Description of the task
The required result is the number of lines below that hold the word "sidebar", stated without anything else.

Stored items from a collection
★ ★ ★ ★ ★

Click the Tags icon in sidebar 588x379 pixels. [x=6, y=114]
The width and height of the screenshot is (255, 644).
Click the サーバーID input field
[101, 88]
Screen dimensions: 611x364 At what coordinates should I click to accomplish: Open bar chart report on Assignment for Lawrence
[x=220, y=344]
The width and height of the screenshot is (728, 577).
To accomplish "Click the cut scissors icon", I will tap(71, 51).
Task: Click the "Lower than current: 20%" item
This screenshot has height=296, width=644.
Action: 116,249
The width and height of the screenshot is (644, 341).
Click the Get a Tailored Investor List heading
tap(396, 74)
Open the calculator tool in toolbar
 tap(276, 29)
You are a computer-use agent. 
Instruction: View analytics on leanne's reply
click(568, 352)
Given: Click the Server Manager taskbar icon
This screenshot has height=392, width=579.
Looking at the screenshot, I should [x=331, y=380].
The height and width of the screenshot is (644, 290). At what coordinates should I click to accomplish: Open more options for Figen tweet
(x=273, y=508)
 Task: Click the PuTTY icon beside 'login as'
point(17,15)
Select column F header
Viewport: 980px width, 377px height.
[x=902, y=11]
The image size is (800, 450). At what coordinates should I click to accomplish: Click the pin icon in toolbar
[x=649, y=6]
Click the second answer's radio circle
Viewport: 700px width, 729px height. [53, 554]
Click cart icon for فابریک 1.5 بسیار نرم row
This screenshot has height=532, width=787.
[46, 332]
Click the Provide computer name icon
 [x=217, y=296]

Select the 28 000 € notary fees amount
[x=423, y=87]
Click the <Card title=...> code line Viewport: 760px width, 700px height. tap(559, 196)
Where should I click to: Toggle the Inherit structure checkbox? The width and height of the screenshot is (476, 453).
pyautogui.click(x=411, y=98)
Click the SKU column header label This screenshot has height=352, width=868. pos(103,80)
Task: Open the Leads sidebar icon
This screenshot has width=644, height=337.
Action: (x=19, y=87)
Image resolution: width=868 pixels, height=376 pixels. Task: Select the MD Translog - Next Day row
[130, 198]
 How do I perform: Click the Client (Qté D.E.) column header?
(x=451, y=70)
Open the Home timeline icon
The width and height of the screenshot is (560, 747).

★ ★ ★ ★ ★

Exercise answer
2